Towards an AI-driven revolution in ultrafast laser processes

While Manutech USD exploits the results of research begun over twenty years ago, there is still much to explore in this field. " Firstly, we are constantly seeking to improve precision, so as to be able to structure surfaces on ever smaller scales and create more functions," says Razvan Stoian. " Similarly, we are looking to increase process speed, to gain in efficiency and meet the growing demands of industrialists. "

Ultrafast laser processes are not immune to the rise of artificial intelligence. " The issue of AI's contribution is still fairly recent, but very promising ", notes Razvan Stoian. " For example, by drawing on vast and complex databases, it can help predict the function induced by a particular pattern. In this way, a manufacturer wishing to have a specific functionality could know exactly the structure to be applied, depending on the material used. " In this way, surfaces could be functionalized solely by the laser effect, avoiding the need for more polluting chemical treatments, for example in the energy sector, thus helping to make industry greener.

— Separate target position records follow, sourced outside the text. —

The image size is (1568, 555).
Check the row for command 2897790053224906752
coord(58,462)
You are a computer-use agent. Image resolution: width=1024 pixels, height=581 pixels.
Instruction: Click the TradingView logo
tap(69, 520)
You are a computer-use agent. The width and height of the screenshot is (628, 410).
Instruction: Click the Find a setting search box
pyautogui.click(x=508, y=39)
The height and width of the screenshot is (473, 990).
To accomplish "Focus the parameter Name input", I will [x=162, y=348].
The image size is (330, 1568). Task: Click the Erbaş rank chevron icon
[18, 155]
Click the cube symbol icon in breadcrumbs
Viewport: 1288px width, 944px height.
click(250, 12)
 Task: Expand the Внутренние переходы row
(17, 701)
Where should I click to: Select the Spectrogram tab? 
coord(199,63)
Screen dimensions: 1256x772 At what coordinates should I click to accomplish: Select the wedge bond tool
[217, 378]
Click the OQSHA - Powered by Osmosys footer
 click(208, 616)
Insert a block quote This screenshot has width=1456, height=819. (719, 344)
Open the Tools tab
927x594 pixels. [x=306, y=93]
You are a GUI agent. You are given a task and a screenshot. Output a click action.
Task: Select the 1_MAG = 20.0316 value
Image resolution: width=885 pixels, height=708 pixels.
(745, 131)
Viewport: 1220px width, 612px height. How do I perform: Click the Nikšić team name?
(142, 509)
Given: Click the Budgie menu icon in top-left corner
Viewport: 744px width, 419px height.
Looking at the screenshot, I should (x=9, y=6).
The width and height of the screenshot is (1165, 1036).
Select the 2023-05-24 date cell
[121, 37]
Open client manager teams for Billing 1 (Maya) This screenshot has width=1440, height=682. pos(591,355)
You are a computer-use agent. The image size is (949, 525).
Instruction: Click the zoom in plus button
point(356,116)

In addition, AI can also "learn" to develop the required process, and even assist the operator in his gestures, through new man-machine interfaces or the creation of digital twins. This would complement human expertise, with considerable potential for improving results. " Given the technological level already reached by laser sources, future major advances are not to be found in this area," predicts Razvan Stoian. " The next revolution in this field will certainly be the integration of AI into laser processes to make them more precise, more efficient, more controllable and oriented towards new performances. "

Ultrafast laser processes, in particular femtosecond lasers, can be used to structure matter on a nanometric scale without generating heat, thus offering new properties to materials. The Hubert Curien laboratory, via Télécom Saint-Étienne and the Carnot institute TSN, has been a pioneer in this field and helped create the consortium and then the Manutech USD platform.
This open platform brings together academic and industrial partners to develop and industrialize these innovative technologies. Finally, the integration of artificial intelligence into these processes aims to improve precision, speed and environmental impact, paving the way for a new industrial revolution.